The override applies anywhere the dark --primary CSS variable is used in the agent UI: buttons, tabs, focus rings, sidebar accents, and so on.

Override the dark accent color

Same flow for the Dark Accent Color (Optional) field directly below the dark primary. If your light-mode accent is blank, the dark accent is also blank by default and there’s nothing to override unless you also set a light-mode accent.

Reset a single override back to auto

Once you’ve manually overridden a dark color, a small Reset to auto link appears in the top-right of that field’s header.

  1. Click Reset to auto for either Dark Primary Color or Dark Accent Color.
  2. The field flips back into auto mode and the derived value reappears as a placeholder.
  3. Click Save Colors to persist.

You can reset the primary and accent overrides independently — for example, keep a manual dark primary but let the accent stay auto-derived.

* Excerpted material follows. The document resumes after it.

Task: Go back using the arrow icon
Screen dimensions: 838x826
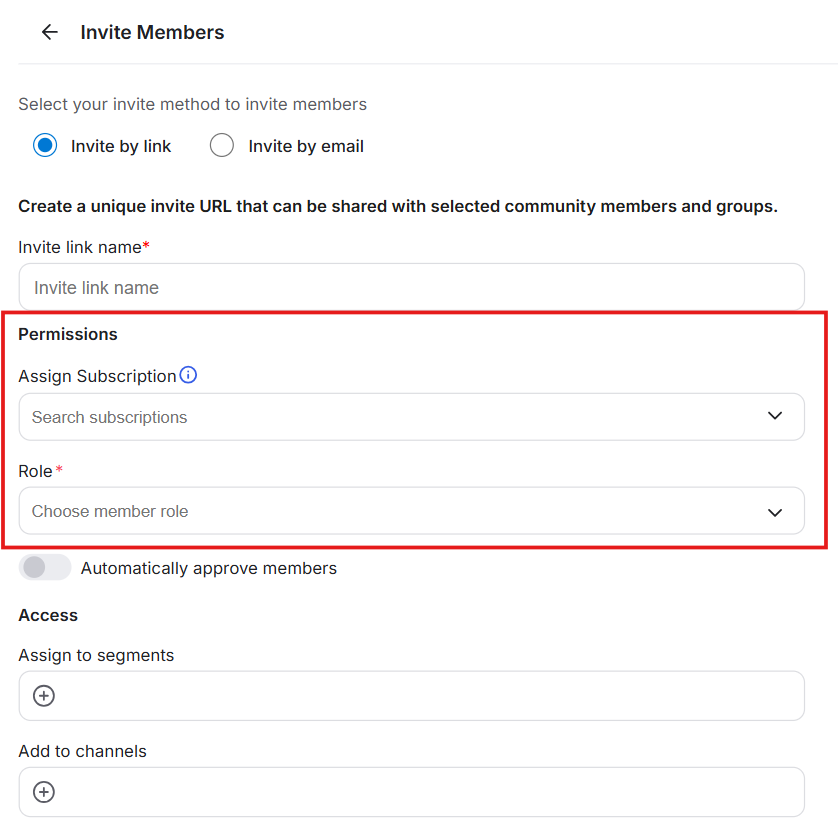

Reset everything back to defaults

If you want to wipe both light and dark customizations:

  1. In the Preview pane, click Reset to Defaults.
  2. All four color fields (light primary, light accent, dark primary, dark accent) return to defaults. The primary becomes #2CACA0 (Atender teal); accent and dark overrides clear. The reset saves immediately.

Verify it worked

  • Toggle the Preview pane to Dark and confirm your override is in use.
  • Have a teammate whose system is set to dark mode open the app — they should see the override applied.
  • Check the Save Colors toast for “Settings saved.”

Troubleshooting

  • Symptom: I clicked “Reset to auto” but the value didn’t seem to change. Fix: The visible color was already very close to the derived value. The change is real — Atender is now auto-deriving instead of using a fixed override — even if the displayed hex looks the same.

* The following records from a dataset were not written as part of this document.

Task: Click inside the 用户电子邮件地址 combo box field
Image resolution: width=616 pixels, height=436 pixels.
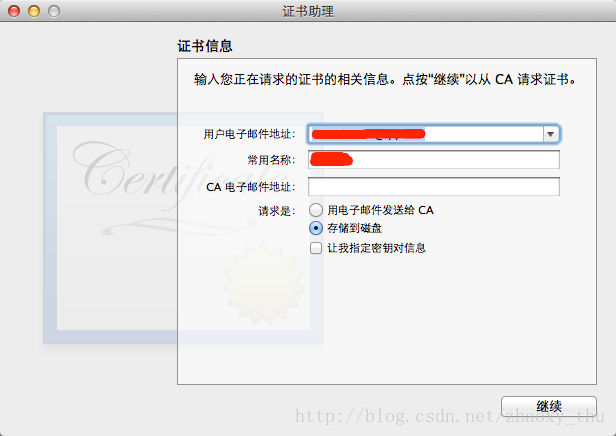Action: [x=426, y=134]
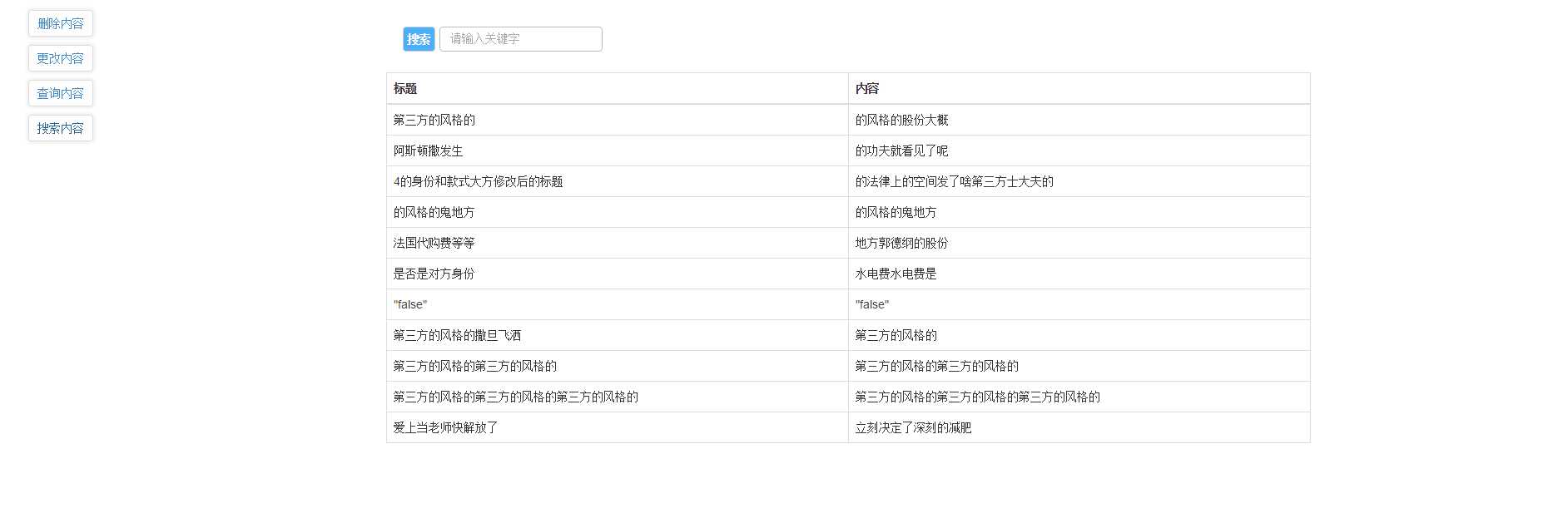The image size is (1568, 523).
Task: Select row titled 阿斯顿撒发生
Action: pos(848,150)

  • Symptom: My override looks unreadable in dark mode. Fix: Atender picks the foreground (text) color by contrast. If your override is mid-lightness on a dark surface, text contrast can still struggle. Try a slightly lighter shade.

  • Symptom: Teammates report the colors are wrong in dark mode but I see them right. Fix: The teammates’ system is probably switching modes at a different time of day (auto-switch on macOS or Windows). Verify by manually toggling your system between light and dark and viewing the app in both states. Both modes should look intentional.